He hosts fandangos at his home in Tijuana, but himself has only been playing for five years. He was introduced to the music by a friend from San Diego, who herself learned from her sister in Los Angeles, where the Son Jarocho scene is especially large. Zamudio now teachers others in Tijuana and San Diego how to play the jarana.

He said that's the interesting thing about this musical movement, the way it’s spreading almost by word of mouth, and larger numbers of young urban Mexicans and Mexican-Americans discover it.

Son Jarocho is like a tree, which sprouts a branch, which sprouts leaves, and just keeps getting bigger,” Zamudio said.

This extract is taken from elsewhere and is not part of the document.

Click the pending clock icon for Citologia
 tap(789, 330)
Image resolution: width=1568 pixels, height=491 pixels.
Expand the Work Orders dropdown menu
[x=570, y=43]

In San Diego, one of the main figures cultivating Son Jarocho is Eduardo Garcia.

He holds monthly fandangos at his home, and free workshops where he teaches beginners, many of them young Mexican-Americans.

He attributes the music’s growing popularity to the community that forms when musicians of all skill levels are welcomed to stand together and play what is fundamentally a roots music.

“It’s a welcoming music,” Garcia said. “You can participate in a fandango, even at the margins of it, if you know the basic stuff.”

And he said that’s why this rural music has become so appealing to young people in cities and in the U.S. The sense of community that fandangos foster is a trait of the rural towns where the music originates, but he thinks that’s been lost in many urban areas, and Son Jarocho is allowing people to rediscover it.

He likened the fandango to a campfire, “that is in the middle of nowhere, on the side of a mountain,” that can provide a point of reference for people searching for that community.

That’s why he enjoys teaching others, he said. “There is a need to keep that fire burning, always."